Collected data
—————

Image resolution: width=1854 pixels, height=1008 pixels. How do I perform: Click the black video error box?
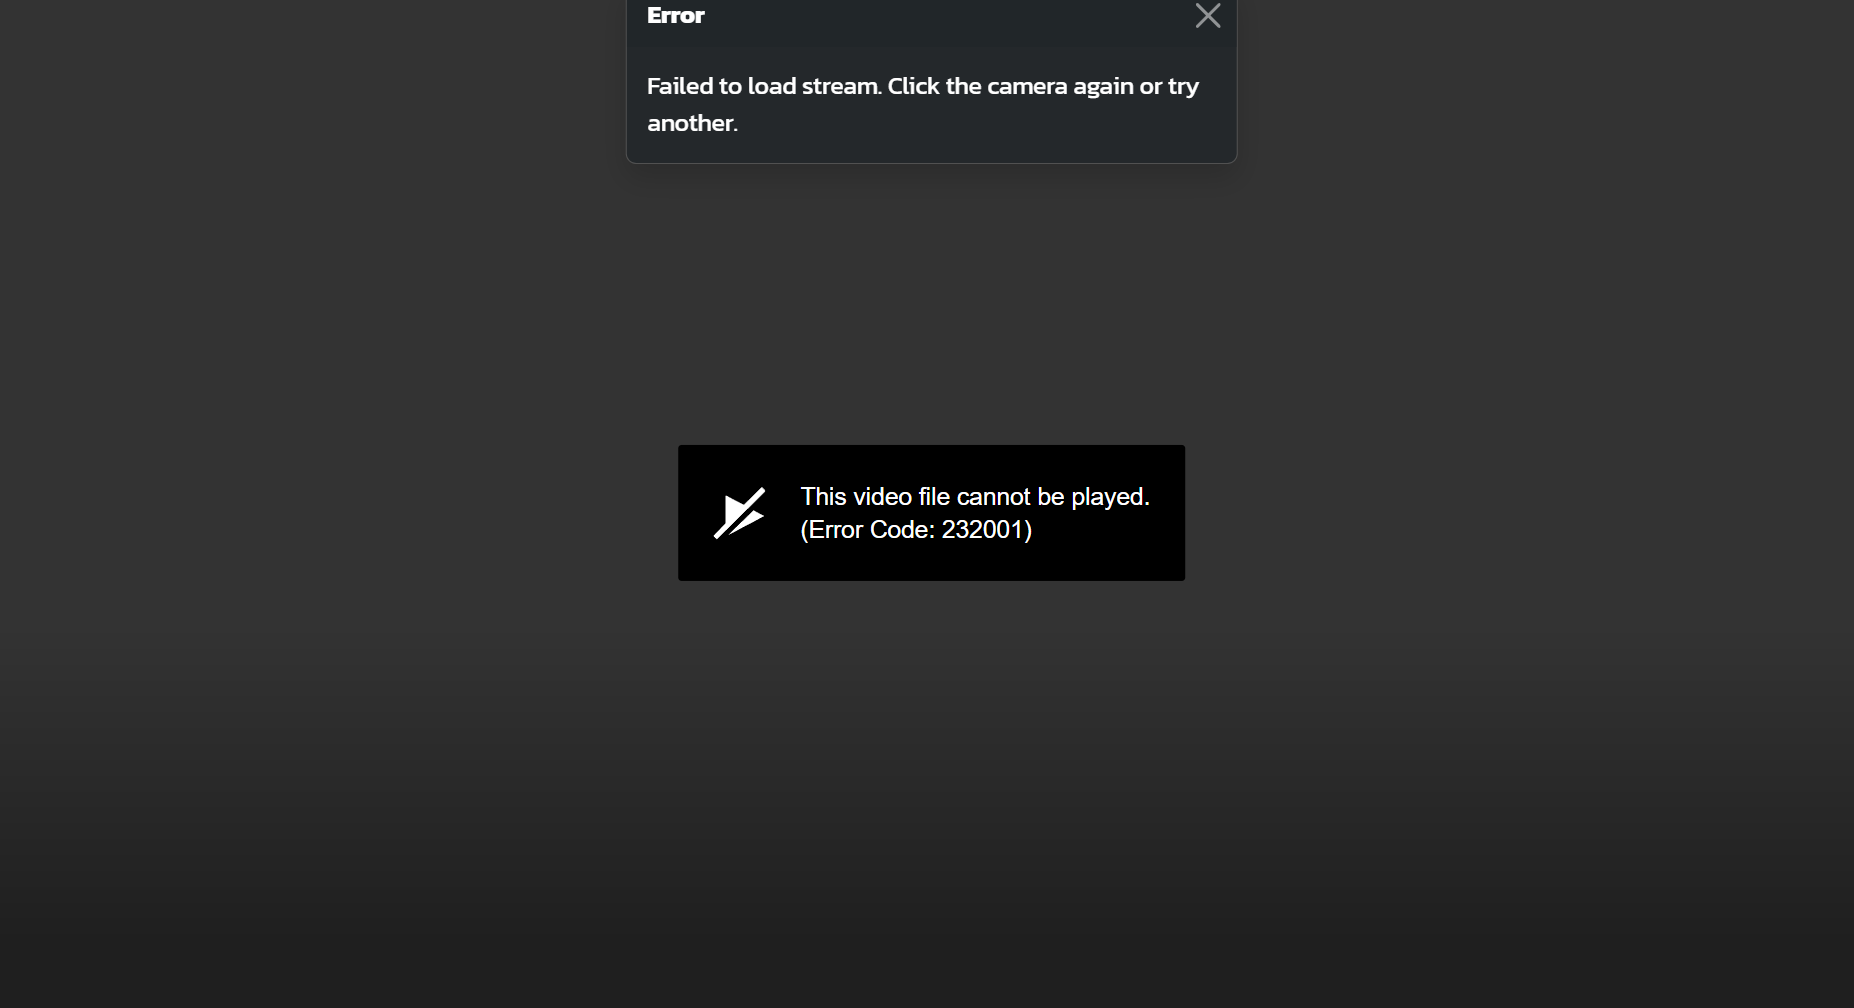pyautogui.click(x=931, y=513)
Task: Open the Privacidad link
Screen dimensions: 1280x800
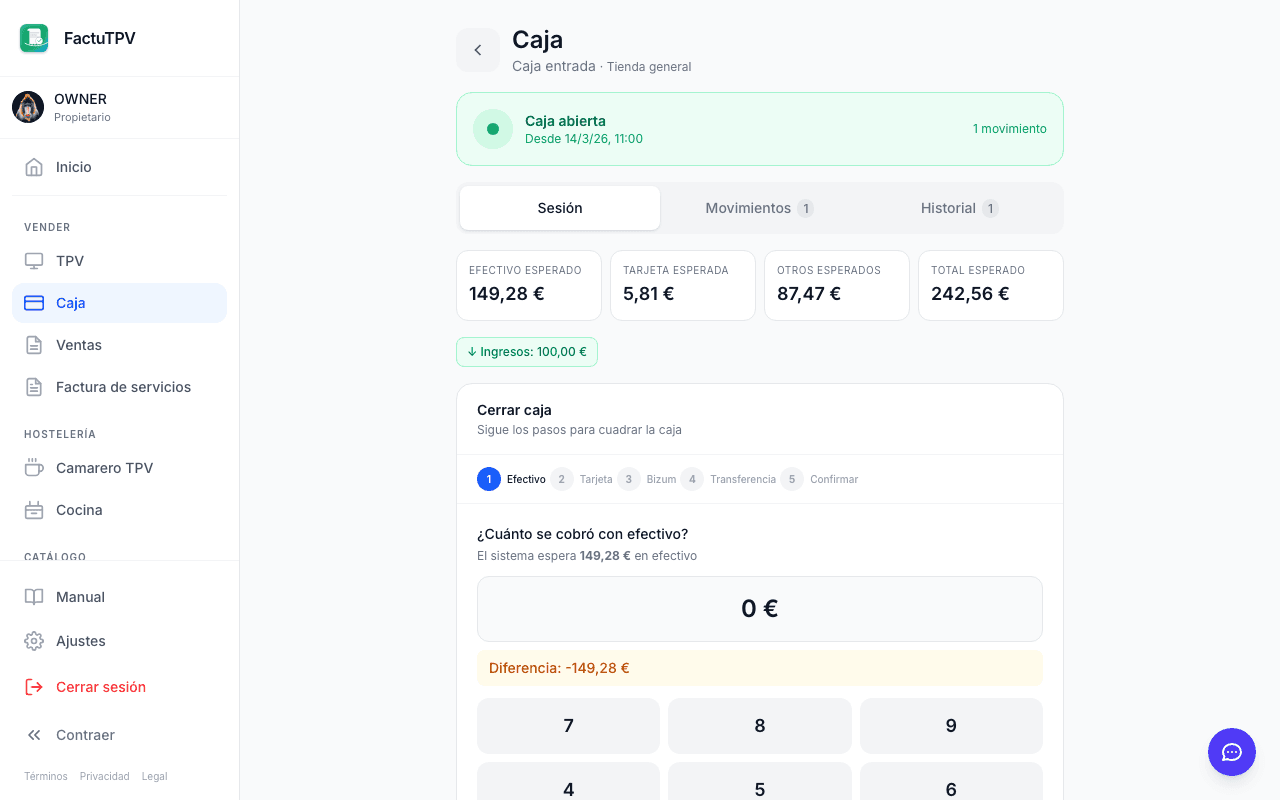Action: (x=105, y=776)
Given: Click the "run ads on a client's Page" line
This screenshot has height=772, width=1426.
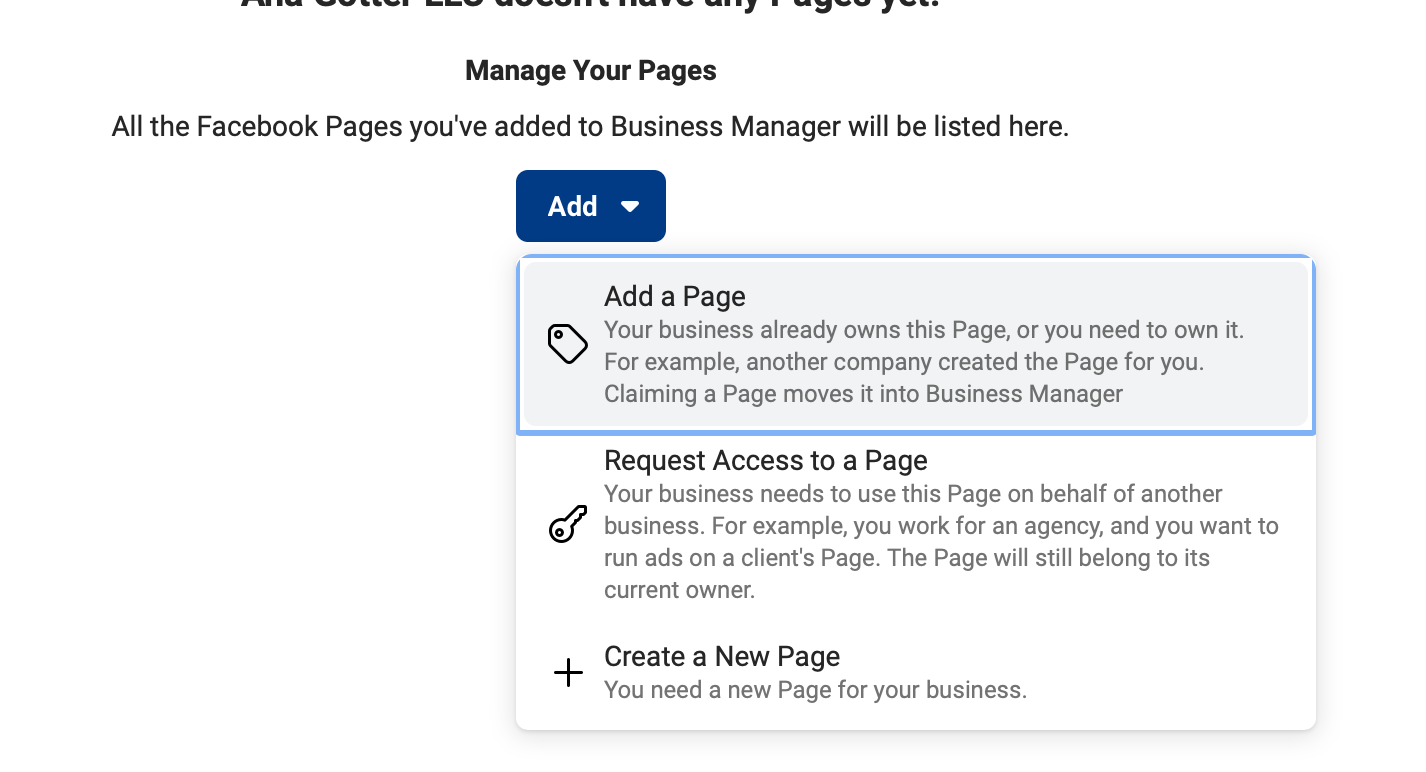Looking at the screenshot, I should click(x=906, y=558).
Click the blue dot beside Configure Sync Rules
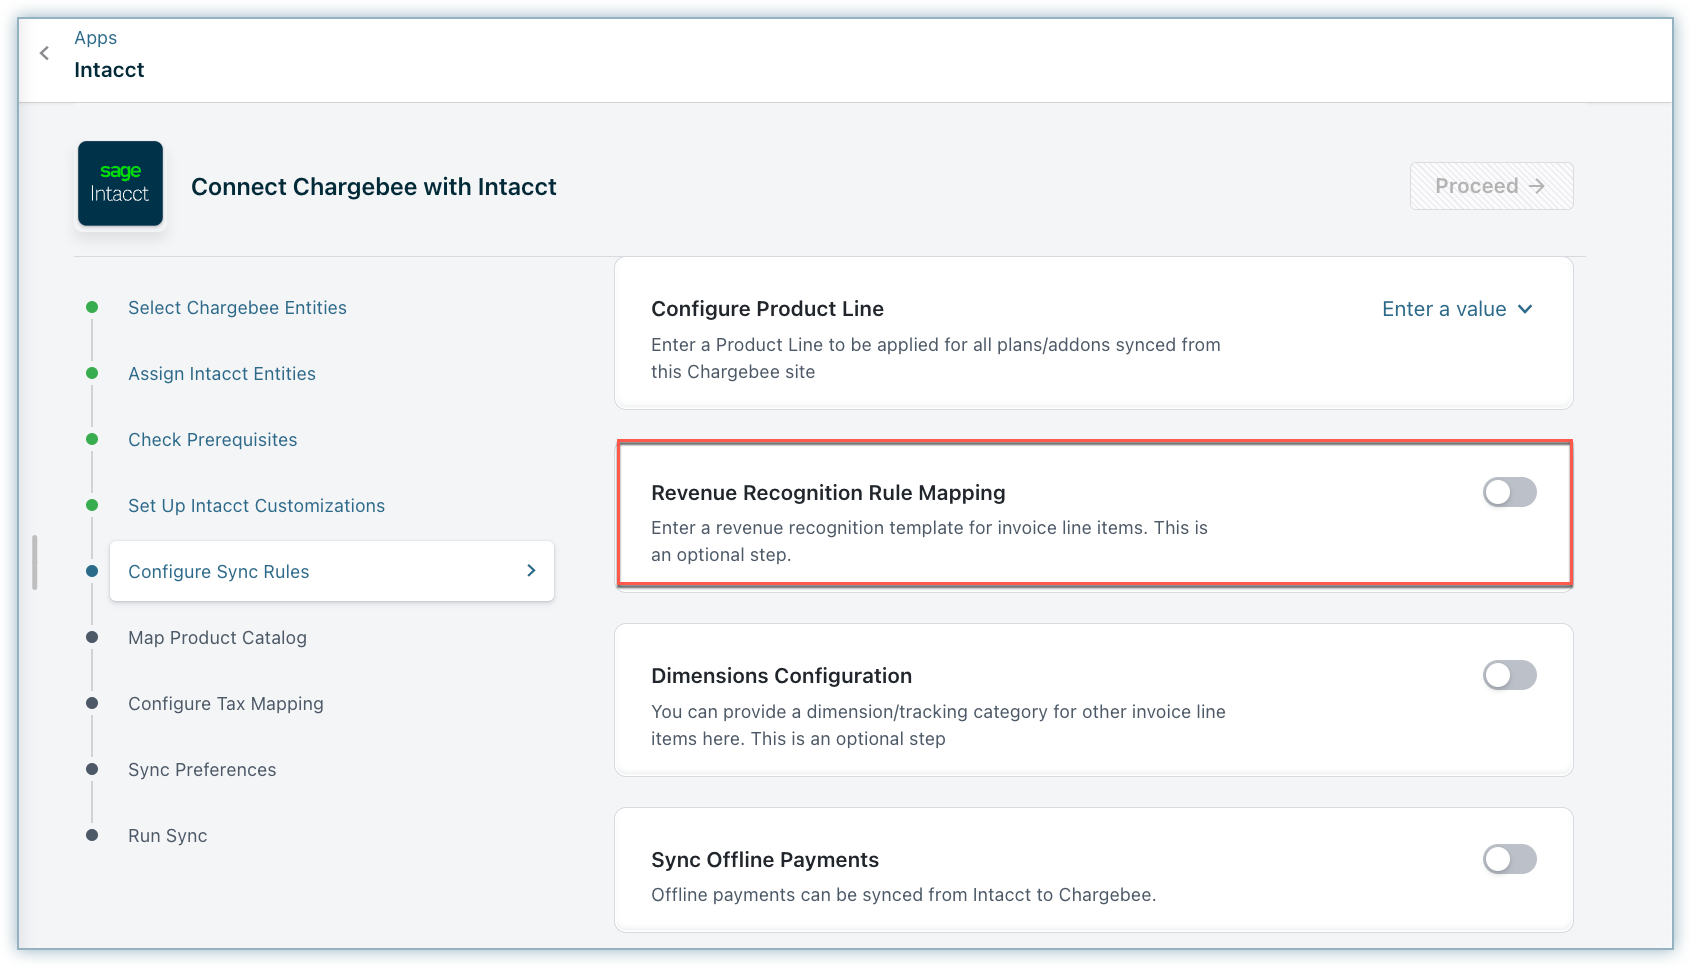1691x967 pixels. click(92, 572)
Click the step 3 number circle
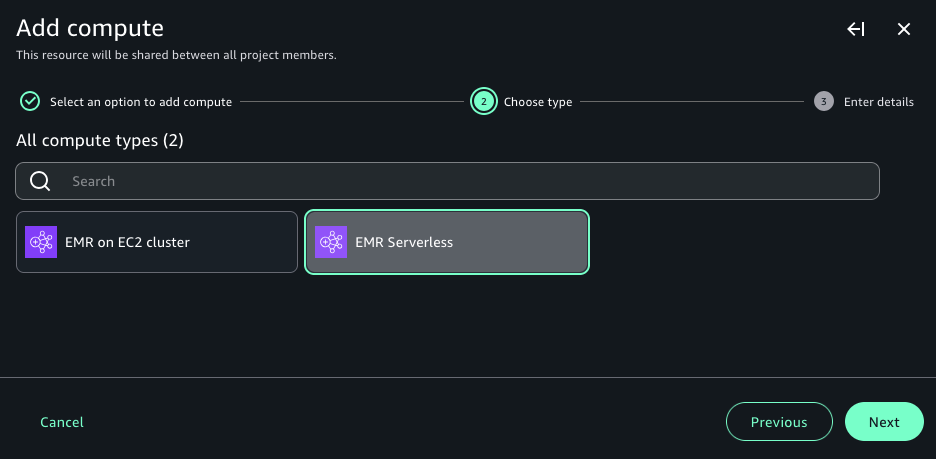Screen dimensions: 936x459 [823, 101]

—————

> [Your task]:
Starting at the line that contains "Click the blue", write out every line through the end of the entries, both ends included, without any pictures.

> [Solution]:
Click the blue dot beside Configure Sync Rules
1691x967 pixels. click(92, 572)
Click the step 3 number circle
Screen dimensions: 936x459 [823, 101]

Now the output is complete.